Non specific- mechanisms that do not distingish between one type of pathogen and another, but respond to all of them in the same way. These mechanisms act immediatley and take two forms:
- A barrier to the entry pathogens
Specific- mechansims that do distingish between different pathogens. The responses are less rapid but provide long-lasting immunity. The responses involve a type of white blood cell called a lympocyte and again take two forms:
- Cell-mediated responses invloving T lymphocytes
- Humoral response involving B lymphocytes
How lymphocytes recognise their own cells
There are about 10 million different lymphocytes each will have a protein on its surface that is complementary to one of the proteins of the pathogen.
- In the fetus, these lymphocytes are constantly colliding with other cells.
- Infection in the fetus is rare.
- Lymphocytes will therefore collide with the bodys own material.
- Some of the lymphocytes will have receptors that exactly fit those of the body's own cells. These lymphocytes either die or as suppressed.
- The only remaining lymphocytes are those that fit foreign material and therefore only respond to foreign material.
Summary of defence mechanisms
Non Specific Specific
Reponse is immediate and the same for Response is slower and specific to each pathogen all pathogens
Phsyical barrier Phagocytosis Cell-mediated response Humoral response
E.g. Skin T lympocytes B lymphocytes
Barriers to entry
A protective covering- The skin covers the body surface, providing a physical barrier that most pathogens find hard to penetrate
Epithelia covered in mucas- Acts as a further defence for example in the lungs pathogens stick to mucus which is transported away by cilia up the trachea to be swallowed into the stomach
Hydrocholoric acid in the stomach- Provides a low pH that enzymes of most pathogens are denatured and therefore the organisms are killed
What is phagocytosis?
Large particles have to be engulfed by cells- this is called phagocytosis. In the blood, the types of white blood cells that carry out phagocytosis are known as phagocytes. They provide an important defence against the pathogens.
How phagocytosis works:
- The pathogen is recognsied as foreign
- Chemical products of the pathogen acts as attractants, casuing phagocytes to move towards the pathogen.

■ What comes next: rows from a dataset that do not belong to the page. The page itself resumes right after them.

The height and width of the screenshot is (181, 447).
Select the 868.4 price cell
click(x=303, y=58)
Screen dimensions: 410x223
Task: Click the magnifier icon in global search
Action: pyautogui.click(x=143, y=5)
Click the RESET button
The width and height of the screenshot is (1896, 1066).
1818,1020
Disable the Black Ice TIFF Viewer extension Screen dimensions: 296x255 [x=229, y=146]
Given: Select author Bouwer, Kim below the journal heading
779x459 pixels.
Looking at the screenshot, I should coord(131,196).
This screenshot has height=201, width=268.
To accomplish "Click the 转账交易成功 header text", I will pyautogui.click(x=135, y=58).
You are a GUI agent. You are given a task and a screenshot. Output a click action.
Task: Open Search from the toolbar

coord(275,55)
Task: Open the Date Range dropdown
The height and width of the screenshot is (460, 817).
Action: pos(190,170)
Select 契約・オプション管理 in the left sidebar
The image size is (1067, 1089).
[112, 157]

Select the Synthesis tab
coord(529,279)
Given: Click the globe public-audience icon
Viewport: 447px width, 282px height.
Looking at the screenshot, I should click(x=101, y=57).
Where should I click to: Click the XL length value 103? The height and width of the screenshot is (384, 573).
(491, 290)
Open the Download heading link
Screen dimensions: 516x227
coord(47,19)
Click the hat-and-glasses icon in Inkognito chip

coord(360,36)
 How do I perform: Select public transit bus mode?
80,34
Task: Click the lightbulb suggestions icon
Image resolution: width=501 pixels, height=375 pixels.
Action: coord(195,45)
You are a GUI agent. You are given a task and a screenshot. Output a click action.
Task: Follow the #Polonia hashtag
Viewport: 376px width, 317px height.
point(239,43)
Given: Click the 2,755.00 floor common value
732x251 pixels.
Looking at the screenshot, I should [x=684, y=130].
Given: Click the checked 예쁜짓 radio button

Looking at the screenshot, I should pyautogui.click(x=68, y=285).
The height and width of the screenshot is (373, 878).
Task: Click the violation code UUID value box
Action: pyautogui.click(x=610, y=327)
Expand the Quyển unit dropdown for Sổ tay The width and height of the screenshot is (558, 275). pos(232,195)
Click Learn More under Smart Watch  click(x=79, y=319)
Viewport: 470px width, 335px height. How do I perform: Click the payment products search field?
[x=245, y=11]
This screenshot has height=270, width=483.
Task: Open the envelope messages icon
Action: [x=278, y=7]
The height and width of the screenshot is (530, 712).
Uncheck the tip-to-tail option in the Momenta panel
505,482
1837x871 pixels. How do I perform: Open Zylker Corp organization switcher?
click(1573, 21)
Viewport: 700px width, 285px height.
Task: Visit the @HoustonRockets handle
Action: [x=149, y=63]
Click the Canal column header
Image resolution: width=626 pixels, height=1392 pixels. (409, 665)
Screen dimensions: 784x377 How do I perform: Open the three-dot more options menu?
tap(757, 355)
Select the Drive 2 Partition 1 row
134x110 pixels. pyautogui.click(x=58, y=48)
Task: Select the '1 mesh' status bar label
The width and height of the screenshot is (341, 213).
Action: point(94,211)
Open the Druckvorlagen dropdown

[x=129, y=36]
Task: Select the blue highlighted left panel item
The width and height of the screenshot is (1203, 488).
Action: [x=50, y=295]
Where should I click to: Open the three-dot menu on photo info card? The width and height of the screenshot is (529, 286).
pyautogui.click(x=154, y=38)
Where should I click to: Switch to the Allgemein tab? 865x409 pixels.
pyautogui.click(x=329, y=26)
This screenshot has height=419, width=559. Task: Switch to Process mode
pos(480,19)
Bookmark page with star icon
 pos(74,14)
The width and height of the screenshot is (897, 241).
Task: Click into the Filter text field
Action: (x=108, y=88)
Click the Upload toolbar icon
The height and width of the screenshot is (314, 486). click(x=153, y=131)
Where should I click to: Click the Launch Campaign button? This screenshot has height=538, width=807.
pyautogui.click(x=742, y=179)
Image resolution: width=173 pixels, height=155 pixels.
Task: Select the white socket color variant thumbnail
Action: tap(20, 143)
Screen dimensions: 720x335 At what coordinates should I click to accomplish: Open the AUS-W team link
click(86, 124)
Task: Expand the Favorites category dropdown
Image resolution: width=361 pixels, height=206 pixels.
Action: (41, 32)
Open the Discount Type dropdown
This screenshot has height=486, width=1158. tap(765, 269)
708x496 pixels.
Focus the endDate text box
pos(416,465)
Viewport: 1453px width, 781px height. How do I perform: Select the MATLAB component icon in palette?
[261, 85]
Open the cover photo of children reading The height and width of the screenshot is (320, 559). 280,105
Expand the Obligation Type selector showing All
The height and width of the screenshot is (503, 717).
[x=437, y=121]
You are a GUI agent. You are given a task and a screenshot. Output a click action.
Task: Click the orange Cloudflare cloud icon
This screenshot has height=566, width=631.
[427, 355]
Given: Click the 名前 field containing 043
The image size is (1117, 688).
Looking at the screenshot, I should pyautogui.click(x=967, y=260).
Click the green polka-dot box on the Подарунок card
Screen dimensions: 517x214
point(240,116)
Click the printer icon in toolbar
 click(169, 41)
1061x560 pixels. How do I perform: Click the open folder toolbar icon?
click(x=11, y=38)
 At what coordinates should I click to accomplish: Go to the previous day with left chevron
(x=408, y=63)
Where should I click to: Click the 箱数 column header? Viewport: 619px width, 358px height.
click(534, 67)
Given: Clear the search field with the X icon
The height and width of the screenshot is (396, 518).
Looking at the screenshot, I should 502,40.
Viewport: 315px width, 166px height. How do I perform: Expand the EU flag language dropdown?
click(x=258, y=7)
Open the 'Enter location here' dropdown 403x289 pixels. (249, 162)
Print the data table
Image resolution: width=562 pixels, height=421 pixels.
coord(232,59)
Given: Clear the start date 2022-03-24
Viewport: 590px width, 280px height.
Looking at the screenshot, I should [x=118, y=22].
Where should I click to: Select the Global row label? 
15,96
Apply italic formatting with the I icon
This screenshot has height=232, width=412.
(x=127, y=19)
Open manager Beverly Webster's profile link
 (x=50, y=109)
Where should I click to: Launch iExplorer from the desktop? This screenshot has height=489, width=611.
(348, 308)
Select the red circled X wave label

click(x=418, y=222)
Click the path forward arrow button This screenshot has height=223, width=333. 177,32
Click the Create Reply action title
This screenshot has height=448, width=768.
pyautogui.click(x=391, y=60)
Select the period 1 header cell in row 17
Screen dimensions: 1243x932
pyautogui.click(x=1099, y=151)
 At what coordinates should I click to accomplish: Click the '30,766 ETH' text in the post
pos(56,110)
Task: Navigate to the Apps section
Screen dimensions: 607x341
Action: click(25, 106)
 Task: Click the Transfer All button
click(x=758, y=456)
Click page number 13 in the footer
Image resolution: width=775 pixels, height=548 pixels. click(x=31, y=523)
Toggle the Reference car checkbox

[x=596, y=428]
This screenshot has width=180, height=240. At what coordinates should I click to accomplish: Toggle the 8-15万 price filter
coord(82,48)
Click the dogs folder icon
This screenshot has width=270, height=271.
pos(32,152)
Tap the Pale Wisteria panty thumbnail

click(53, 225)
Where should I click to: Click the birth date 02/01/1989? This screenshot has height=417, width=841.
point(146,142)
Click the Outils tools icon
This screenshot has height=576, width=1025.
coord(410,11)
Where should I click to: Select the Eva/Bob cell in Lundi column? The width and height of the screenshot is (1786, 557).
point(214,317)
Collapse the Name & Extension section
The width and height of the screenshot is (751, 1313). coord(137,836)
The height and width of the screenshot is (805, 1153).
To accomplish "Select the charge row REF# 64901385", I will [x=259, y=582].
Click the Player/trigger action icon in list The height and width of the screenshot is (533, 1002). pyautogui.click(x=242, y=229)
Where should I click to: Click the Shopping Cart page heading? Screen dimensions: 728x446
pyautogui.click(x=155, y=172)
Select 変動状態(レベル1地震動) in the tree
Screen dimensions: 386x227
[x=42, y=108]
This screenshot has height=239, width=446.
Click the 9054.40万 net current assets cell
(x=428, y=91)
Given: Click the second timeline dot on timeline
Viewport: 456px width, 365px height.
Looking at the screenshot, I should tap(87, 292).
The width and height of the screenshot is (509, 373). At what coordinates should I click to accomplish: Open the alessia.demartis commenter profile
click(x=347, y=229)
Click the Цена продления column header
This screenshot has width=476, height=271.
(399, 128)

- Phagocytes attach themselves to the surface of the pathogen
- They engulf the pathogen by endocytosis-invagination of plasma cell membrane to form a phagosome.
- Lysosomes (containing lytic enzymes) move towards the vesicle and fuse with it
- The lytic enzymes are released into the phagosome.
- The lytic enzymes within the lysosomes break down the pathogen. The process is the same as that for the digestion of food in the intestines, namely the hydrolysis of larger, insoluble molecules into smaller soluble ones.
- The soluble products from the breakdown of the pathogen are absorbed into the cytoplasm of the phagocyte.
- Phagocyte also displays antigenic componets on external surface of plasma cell membrane (antigen presentation) to start immune response.
Diagram of phagocytosis
Antigens: An antigen is any part of an orangisms or substance that is recongised as non-self (foreign) by the immune system and stimulates a immune response. They are usually proteins thar are part of the cell-surface membrane or cells walls of invading cells.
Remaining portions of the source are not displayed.